Long Housing, Short Autos

Late last week automakers reported selling cars and light trucks at an annual rate of 16.7 million units in May, down 3% from May 2016. If you look at a twelve-month moving average, sales peaked back in April 2016 and have been trending lower, ever since.

Meanwhile, the twelve-month averages for home construction, prices, and sales are still hitting new highs for the current economic expansion.

The Federal Housing Finance Agency (FHFA) index of home prices in March, based on purchases using conforming loans, was up 6.2% from a year ago, exactly the same increase it saw during the year ending March 2016. A broader measure, the national Case-Shiller index, shows prices up 5.8% in the past year versus 5.1% in the year ending March 2016.

In other words, the auto sector is slowing down, while the housing sector keeps plowing along. These sectors are often correlated, but now they are diverging.

In the early 2000s, both auto sales and housing were booming. But both crashed together in the 2008 Panic. Auto and truck sales fell more than 40% from their peak during the Panic of 2008 and bottomed in February 2009 at a 9 million annual rate, the slowest pace of auto sales since the recession in the early 1980s. Relative to the size of the US population, auto sales were the lowest since at least the 1960s.

The situation in the housing market was worse. Housing starts fell roughly 70% during the Panic, to the lowest rate relative to US population since at least the late 1950s.

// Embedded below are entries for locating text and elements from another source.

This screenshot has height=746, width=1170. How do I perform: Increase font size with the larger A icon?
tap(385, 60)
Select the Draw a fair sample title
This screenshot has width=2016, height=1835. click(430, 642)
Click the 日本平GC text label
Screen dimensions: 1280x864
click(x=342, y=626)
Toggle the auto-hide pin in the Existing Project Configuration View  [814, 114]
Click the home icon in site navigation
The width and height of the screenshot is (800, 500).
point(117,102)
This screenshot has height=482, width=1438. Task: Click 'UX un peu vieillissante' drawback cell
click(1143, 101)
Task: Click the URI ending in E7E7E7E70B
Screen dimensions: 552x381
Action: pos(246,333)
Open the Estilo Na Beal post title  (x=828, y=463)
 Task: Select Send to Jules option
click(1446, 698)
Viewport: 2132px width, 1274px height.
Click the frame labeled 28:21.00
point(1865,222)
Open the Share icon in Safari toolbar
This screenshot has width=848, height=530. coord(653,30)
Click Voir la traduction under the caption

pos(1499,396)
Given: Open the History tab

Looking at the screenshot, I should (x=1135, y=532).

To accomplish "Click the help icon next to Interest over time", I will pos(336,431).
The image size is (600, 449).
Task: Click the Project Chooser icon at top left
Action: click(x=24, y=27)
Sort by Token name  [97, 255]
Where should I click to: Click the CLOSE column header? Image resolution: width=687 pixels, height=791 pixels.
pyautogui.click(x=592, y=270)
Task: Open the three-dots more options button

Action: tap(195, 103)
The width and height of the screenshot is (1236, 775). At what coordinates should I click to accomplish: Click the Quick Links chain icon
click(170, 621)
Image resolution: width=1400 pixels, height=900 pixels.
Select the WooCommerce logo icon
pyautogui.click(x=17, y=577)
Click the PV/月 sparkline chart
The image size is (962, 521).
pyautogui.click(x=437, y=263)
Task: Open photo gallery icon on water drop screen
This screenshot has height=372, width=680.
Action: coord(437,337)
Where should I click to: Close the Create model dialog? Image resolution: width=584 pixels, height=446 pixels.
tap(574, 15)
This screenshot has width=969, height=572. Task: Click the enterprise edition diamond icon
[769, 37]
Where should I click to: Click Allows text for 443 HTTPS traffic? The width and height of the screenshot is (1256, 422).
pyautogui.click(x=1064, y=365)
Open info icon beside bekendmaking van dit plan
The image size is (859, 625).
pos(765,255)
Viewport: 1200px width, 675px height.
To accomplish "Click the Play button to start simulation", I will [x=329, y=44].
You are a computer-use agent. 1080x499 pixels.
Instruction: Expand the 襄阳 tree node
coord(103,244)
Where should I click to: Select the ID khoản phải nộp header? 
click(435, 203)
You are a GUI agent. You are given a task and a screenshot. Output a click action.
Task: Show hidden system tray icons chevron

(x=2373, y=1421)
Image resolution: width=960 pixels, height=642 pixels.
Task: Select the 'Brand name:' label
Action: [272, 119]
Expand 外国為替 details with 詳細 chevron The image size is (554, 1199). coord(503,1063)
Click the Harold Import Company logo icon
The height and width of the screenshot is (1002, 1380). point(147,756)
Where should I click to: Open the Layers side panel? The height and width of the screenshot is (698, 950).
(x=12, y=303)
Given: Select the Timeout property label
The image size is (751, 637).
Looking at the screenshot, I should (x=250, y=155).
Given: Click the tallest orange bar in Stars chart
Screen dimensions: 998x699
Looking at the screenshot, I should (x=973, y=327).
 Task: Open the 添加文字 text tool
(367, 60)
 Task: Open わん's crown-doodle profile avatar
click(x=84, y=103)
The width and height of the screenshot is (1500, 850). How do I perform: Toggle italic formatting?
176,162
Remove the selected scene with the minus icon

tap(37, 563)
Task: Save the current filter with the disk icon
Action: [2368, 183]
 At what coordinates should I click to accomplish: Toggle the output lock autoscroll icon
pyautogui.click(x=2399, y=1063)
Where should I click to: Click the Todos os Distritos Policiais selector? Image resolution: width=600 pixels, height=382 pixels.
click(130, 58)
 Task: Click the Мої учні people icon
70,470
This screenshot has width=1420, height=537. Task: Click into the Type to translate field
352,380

Although both sectors recovered substantially in the next several years, the nature of the recoveries were very different, which planted the seeds of the recent divergence.

For vehicle sales, the recovery started in late 2009. Then, only four years later, in 2013, auto sales were already back to 15.5 million per year, less than 10% from their previous 2005 high water mark. In the past few years, auto sales kept rising, setting a new record high in 2016.

But those gains were somewhat illusory. They were based on "catch-up purchases" as consumers had let the national fleet of autos and trucks age beyond normal during, and immediately after, the Panic. Demographics suggest the US needs only about 15.5 million new vehicles each year to account for population growth and scrappage. So, now that consumers have made up for lost time, the auto market should (gradually) return to the norm of 15.5 million light vehicle sales per year.

By contrast, the housing market has never fully recovered.

Using similar demographic calculations to those used for autos, we estimate that US builders should be starting about 1.5 million homes per year, including both single-family homes and multi-unit buildings. But while autos hit an upward inflection point in 2009, housing didn't hit one until 2011.

This leaves plenty of room for further economic upside in this sector. In fact, it's been so long since builders hit the fundamental target, a temporary overshoot in construction activity (just like in autos) may happen.

The problem is that limits on land use, including some environmental rules, are impeding the housing recovery. In particular, these rules tend to suppress the construction of "affordable" housing as the costs of the rules don't vary based on the "price point" the builder is focused on and adding a fixed cost has a larger percentage impact on lower-priced homes.

As a result, we may keep seeing more rapid gains in home prices around the country, not because of some sort of "market failure," or "greed," but because of the government's failure to clear a path for the free market to work.

One key issue to watch will be whether the growth in home prices continues to outstrip the growth in rents. That's been true the past several years, but now home prices have finally come back to fair value on a national average basis.

This is good news. With home prices recovering, builders will become more active and housing will follow the path of vehicle sales...with a lag, helped along by too much government.